* Task brief *
Please copy the listing below with "thumbnail" swapped for "preview" and everything else unchanged. Leave the pictures out of your copy.

* Available data *
= = = = =
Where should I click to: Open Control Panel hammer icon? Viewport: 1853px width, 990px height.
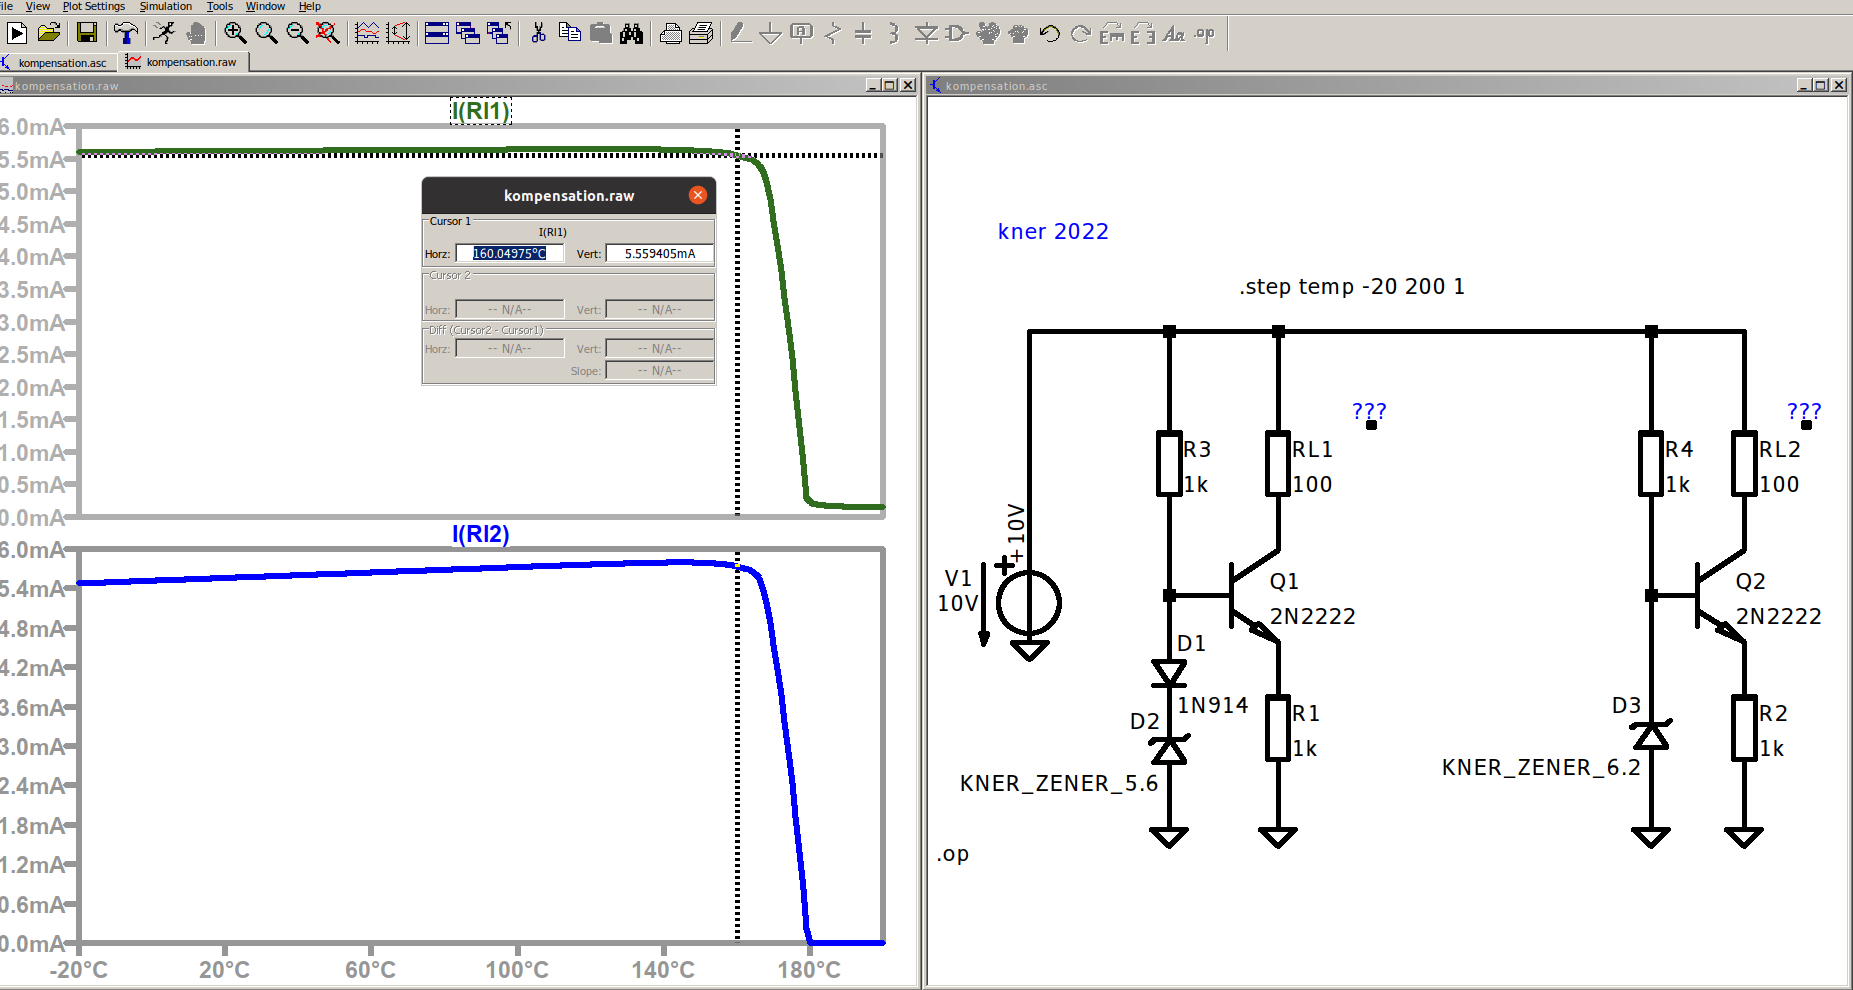click(x=125, y=33)
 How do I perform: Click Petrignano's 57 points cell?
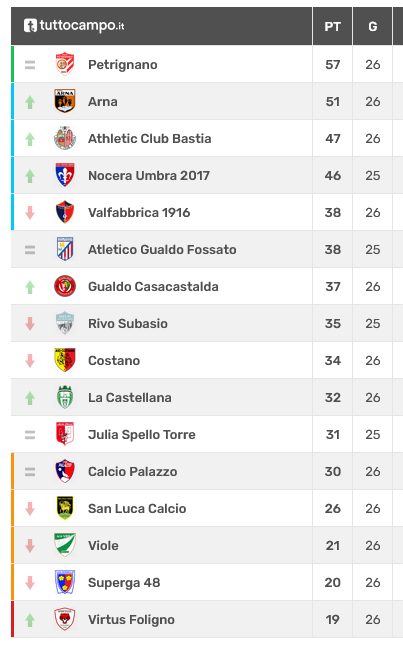point(333,64)
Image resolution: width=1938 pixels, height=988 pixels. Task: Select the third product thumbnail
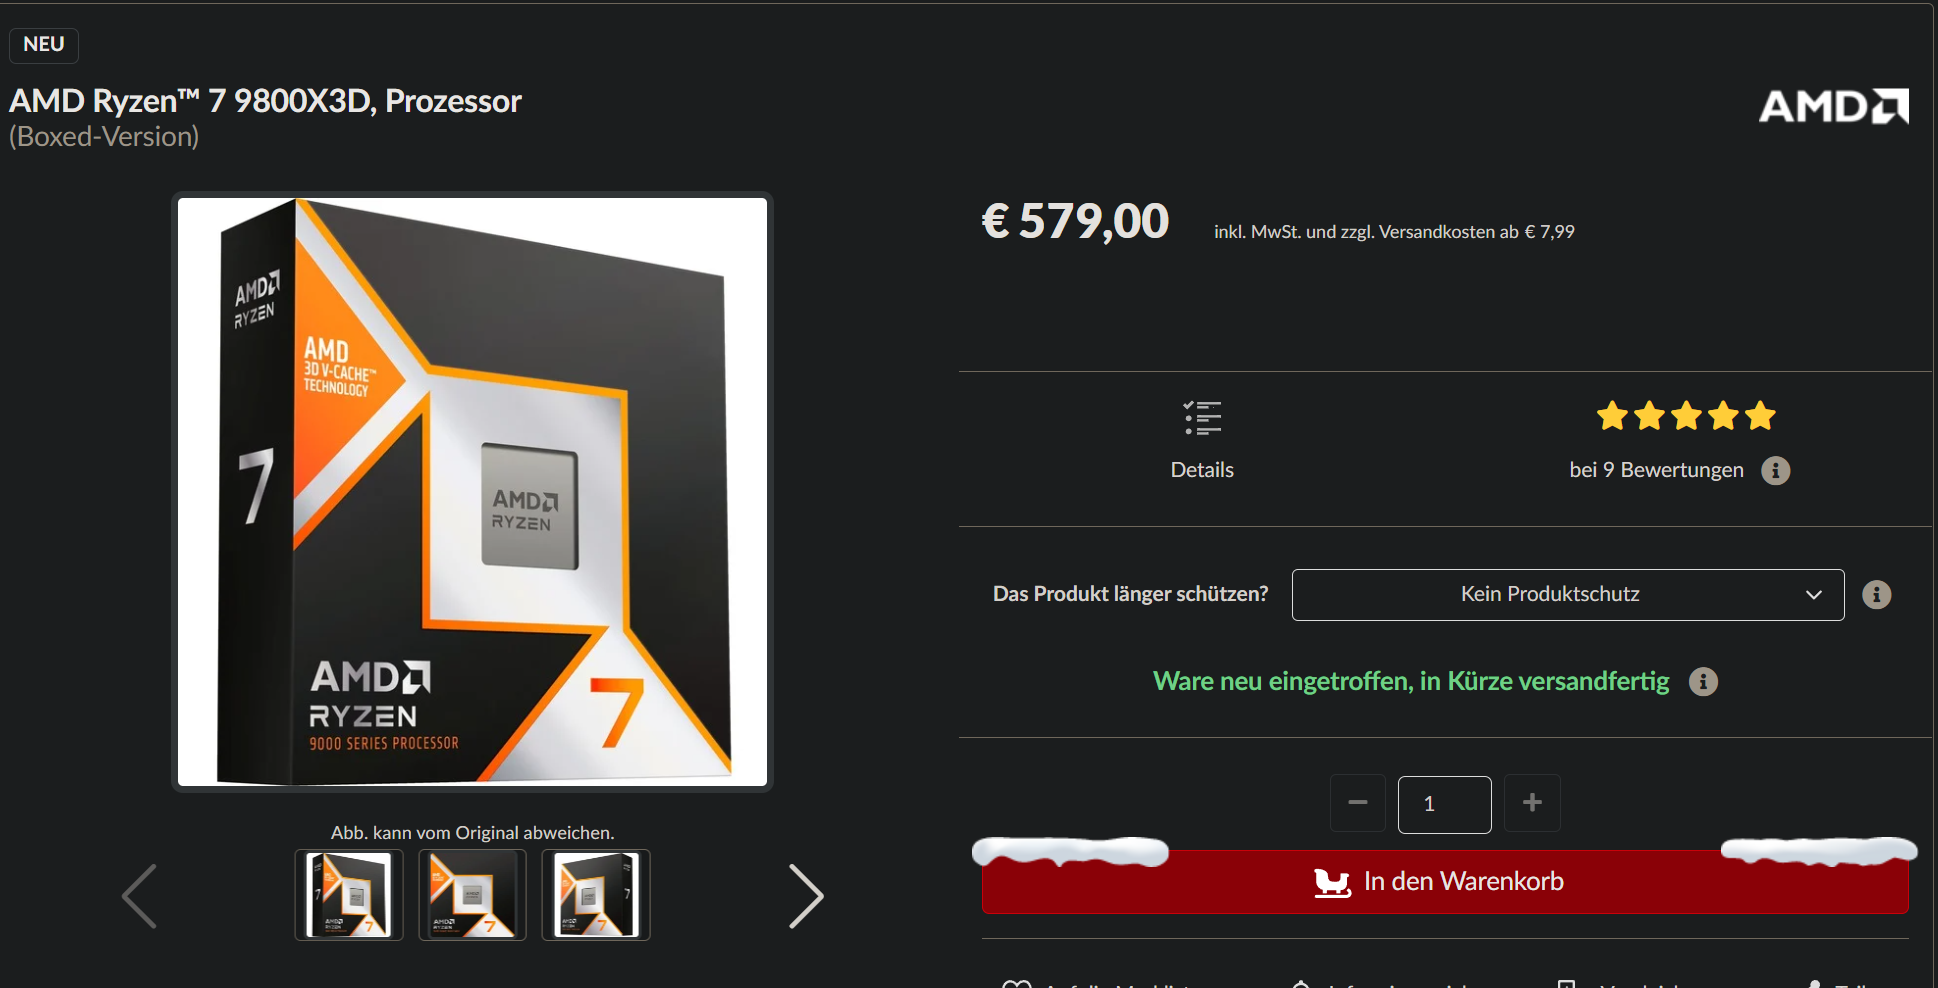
= = = = =
* Task solution *
Where should I click to: Open Control Panel hammer icon? Viewport: 1853px width, 990px height.
click(x=125, y=33)
 How do I perform: Click Petrignano's 57 points cell?
point(333,64)
Image resolution: width=1938 pixels, height=988 pixels. Task: Select the third product preview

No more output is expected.